▸ Source information:
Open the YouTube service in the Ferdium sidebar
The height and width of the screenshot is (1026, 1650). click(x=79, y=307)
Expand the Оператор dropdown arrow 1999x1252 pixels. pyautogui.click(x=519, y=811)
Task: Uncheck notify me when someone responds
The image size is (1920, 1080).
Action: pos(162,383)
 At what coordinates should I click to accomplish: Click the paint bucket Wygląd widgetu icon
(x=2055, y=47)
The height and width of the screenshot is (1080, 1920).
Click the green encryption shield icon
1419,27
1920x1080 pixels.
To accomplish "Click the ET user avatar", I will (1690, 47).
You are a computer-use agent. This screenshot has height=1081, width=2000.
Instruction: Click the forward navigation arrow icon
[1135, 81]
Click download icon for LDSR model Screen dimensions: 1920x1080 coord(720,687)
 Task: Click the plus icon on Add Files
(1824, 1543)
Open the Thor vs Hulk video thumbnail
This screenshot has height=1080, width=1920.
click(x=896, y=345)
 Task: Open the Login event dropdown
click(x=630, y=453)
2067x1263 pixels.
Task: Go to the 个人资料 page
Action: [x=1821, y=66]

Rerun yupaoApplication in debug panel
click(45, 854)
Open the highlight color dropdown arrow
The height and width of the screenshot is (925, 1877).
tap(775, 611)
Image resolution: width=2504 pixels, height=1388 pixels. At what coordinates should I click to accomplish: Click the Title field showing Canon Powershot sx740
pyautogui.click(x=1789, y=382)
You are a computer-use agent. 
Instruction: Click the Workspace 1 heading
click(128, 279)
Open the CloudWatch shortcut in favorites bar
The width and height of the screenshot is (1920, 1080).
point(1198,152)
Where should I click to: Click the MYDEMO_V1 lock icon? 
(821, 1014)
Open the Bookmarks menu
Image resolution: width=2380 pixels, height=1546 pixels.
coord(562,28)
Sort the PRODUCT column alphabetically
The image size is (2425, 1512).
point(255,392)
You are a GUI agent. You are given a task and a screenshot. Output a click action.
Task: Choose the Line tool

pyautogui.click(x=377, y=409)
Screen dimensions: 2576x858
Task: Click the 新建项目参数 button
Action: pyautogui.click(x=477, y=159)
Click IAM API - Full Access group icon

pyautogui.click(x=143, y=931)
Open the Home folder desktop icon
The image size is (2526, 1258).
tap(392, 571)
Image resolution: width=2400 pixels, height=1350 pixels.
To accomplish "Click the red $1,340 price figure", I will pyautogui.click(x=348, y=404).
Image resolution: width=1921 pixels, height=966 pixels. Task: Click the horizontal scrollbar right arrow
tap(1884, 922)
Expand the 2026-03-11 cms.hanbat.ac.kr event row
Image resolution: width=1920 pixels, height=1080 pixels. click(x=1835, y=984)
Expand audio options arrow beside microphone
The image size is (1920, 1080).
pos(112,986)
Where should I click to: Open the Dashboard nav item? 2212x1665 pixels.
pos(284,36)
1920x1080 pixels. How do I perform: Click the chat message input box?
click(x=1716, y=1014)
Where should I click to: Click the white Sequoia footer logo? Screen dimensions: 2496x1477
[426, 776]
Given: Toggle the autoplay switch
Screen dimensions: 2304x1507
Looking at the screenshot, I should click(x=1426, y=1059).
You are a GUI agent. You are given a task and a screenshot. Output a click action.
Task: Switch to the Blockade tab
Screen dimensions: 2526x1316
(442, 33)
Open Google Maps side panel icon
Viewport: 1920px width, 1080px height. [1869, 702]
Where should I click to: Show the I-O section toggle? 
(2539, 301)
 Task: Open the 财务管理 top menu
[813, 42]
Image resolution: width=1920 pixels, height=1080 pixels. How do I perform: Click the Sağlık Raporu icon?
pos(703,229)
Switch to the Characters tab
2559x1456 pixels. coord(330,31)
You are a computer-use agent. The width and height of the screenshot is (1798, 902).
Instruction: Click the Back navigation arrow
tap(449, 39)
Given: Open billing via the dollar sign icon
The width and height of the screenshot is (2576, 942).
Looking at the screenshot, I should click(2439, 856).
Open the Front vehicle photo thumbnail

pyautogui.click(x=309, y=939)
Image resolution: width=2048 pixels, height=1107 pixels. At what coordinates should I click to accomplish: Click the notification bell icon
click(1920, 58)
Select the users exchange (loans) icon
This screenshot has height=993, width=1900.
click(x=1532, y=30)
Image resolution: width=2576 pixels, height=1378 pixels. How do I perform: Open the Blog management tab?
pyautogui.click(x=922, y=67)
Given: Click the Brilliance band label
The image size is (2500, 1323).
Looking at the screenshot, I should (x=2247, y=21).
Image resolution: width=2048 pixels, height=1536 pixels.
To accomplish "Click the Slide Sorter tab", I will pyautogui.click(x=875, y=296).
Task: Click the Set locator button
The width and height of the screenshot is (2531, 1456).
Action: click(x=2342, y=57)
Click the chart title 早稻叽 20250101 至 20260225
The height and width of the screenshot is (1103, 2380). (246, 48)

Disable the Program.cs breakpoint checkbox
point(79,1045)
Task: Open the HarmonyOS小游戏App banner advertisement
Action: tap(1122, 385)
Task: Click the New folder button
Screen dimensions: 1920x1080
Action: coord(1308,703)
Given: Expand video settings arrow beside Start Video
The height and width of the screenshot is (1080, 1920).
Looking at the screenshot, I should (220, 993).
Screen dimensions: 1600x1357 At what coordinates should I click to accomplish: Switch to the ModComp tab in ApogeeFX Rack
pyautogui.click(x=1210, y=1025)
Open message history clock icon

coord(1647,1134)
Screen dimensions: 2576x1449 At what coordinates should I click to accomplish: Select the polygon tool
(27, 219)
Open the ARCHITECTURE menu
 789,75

▸ Exercise requirements: Where does the word "will" appear in the material above? Copy every line that holds it.

▸ Task response:
To accomplish "Click the ET user avatar", I will (1690, 47).
To accomplish "Click the red $1,340 price figure", I will pyautogui.click(x=348, y=404).
To accomplish "Click the Slide Sorter tab", I will pyautogui.click(x=875, y=296).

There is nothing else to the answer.